I want to be charitable about that. I want to remember that the pattern for a shirt looks nothing like a shirt until it's stitched together; likewise the pitch, the pattern for a show, may not resemble the final product until the combined efforts of the talent and the production staff pull it together. On the other hand, the pitch's way of handling the time jump still feels clumsy; surely the characters could have gotten into such a mess without having to be frozen and inert.

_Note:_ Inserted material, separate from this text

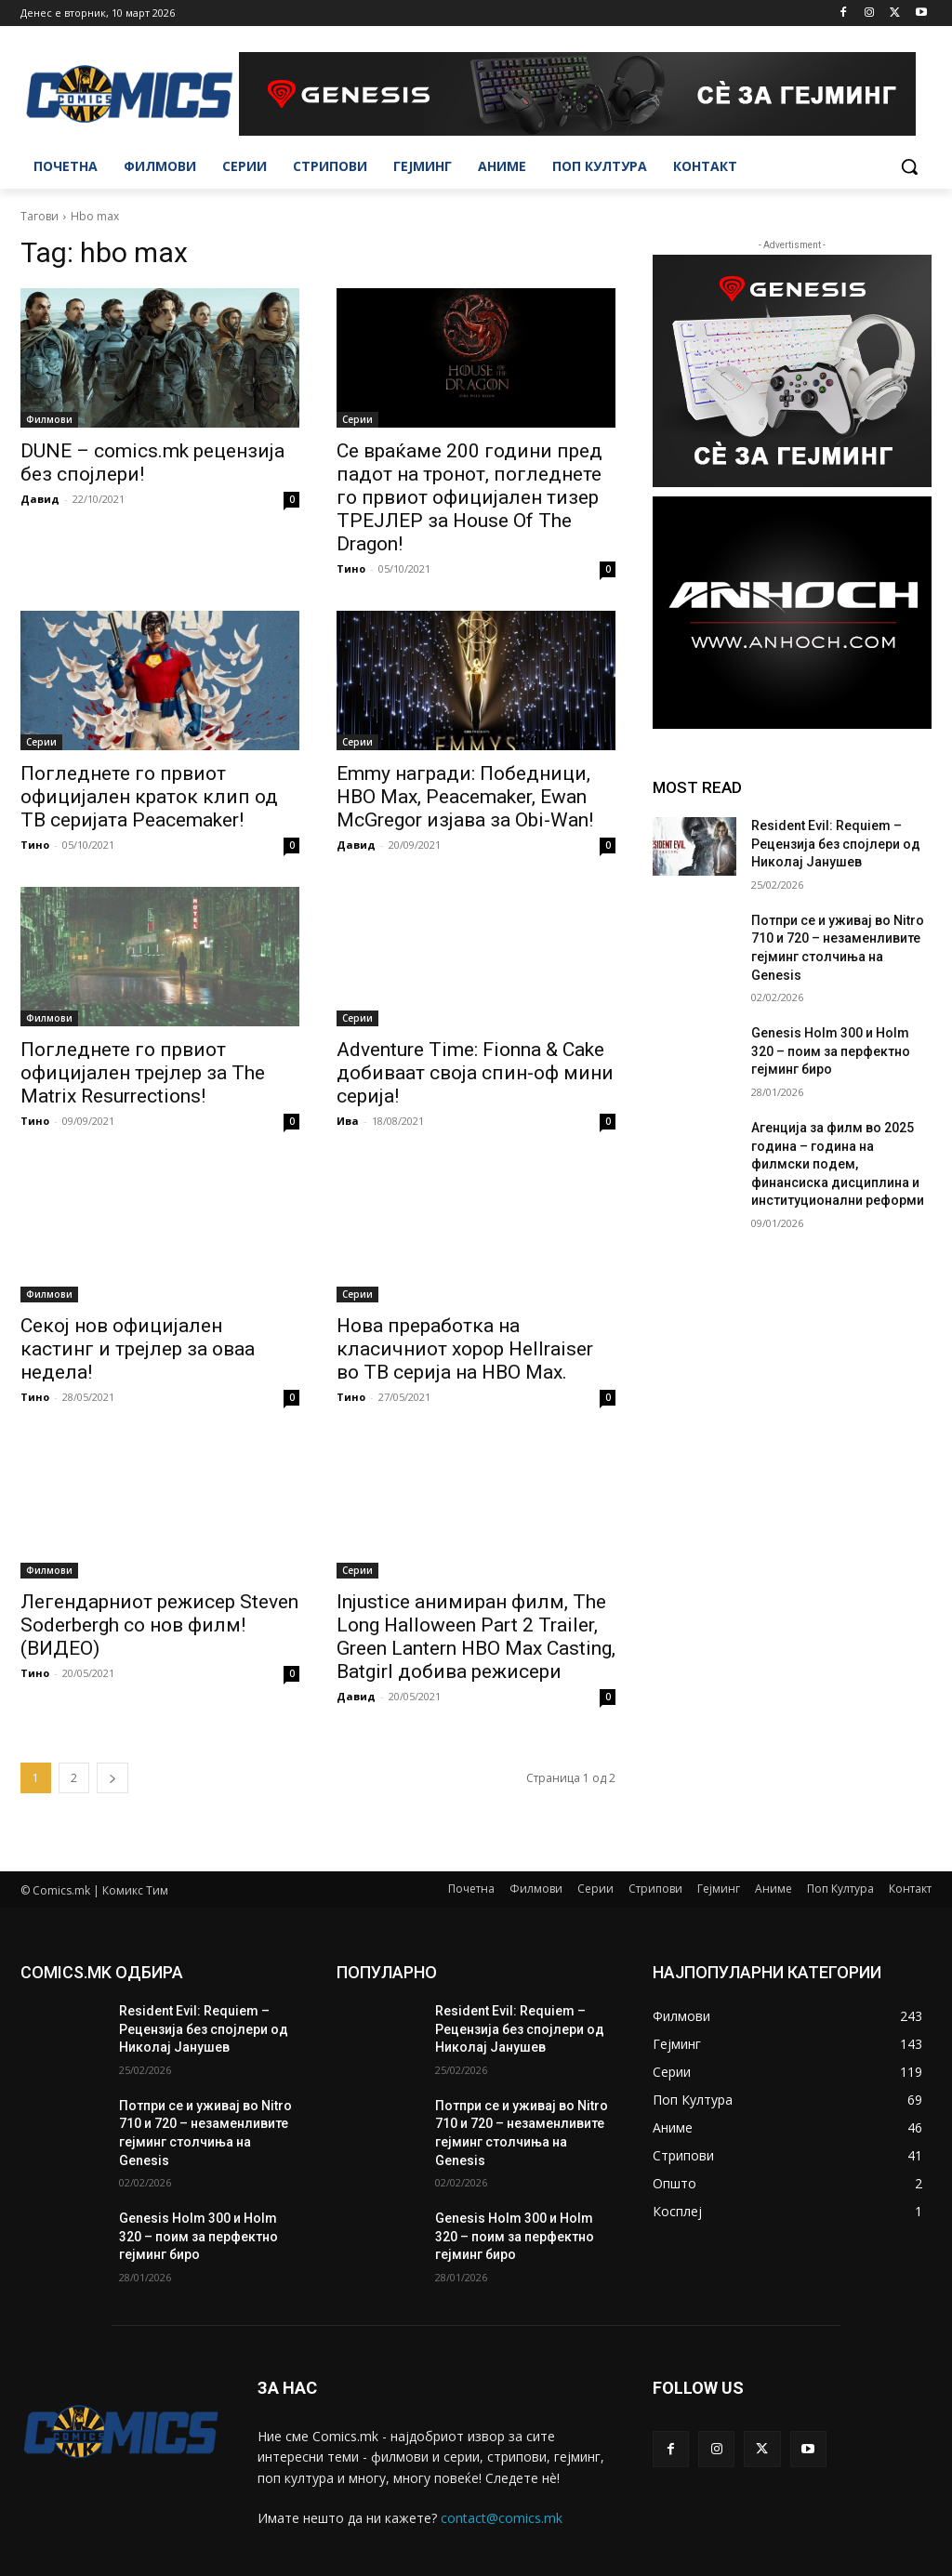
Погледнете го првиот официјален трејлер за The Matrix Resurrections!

And that, I think, ties in with Craig's point about different continuities. It seems to me that, the setting being so broad, it would be quite easy to set a story anywhere from ancient Rome to 2198 and still be compatible with canon if you wanted to do that. ("Dark Ages" and "Demona" did exactly that, to some extent: both tied to, and developed, the canon story, but with enough flex to let them be mostly independent stories.)

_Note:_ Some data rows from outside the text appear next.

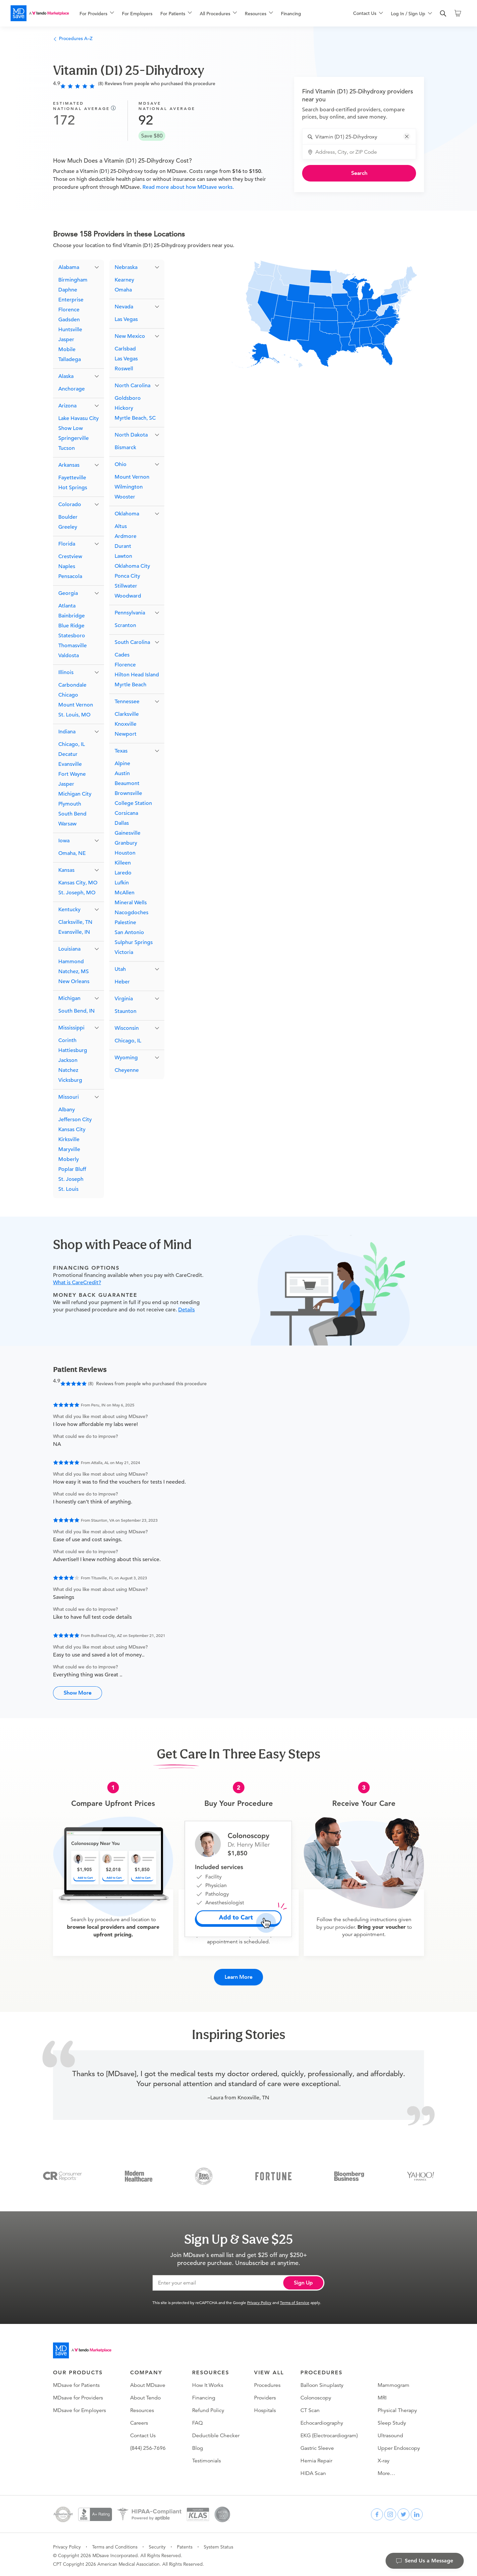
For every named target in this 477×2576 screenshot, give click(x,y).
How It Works (207, 2383)
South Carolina (132, 643)
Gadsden (69, 320)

Personally, I DO think that, as the developer of a "Gargoyles" series that did not involve Greg Weisman, you would still want to connect to his continuity, and I think the smart move for Disney would be to encourage that. It's the difference between a new series being a stand-alone thing and one that provides an entry point to all this lore--or, put another way, as Disney you would want to encourage people to go out and stream the original series, buy the comics, etc., and that's a little harder to do if the new series doesn't track with what's gone before. Canon is a courtesy, I maintain, and you don't actually need to stick to it for the story to be legitimate, for whatever that means. But it's a courtesy to the audience, too.
Moving on: I am still going to press that "Stone Cold Case" takes place a few weeks after Christmas 1997, for the reasons I'd given previously. I'm wrong on that, of course, but I'm still going to press it. Nyah.
Sorry for the slow responses. I'd say I was too busy to get back here and reply more promptly, but (aside from being a really arrogant thing to say) it would be only half-true. The trouble is more that I'd get stuck here and my boss would start to complain.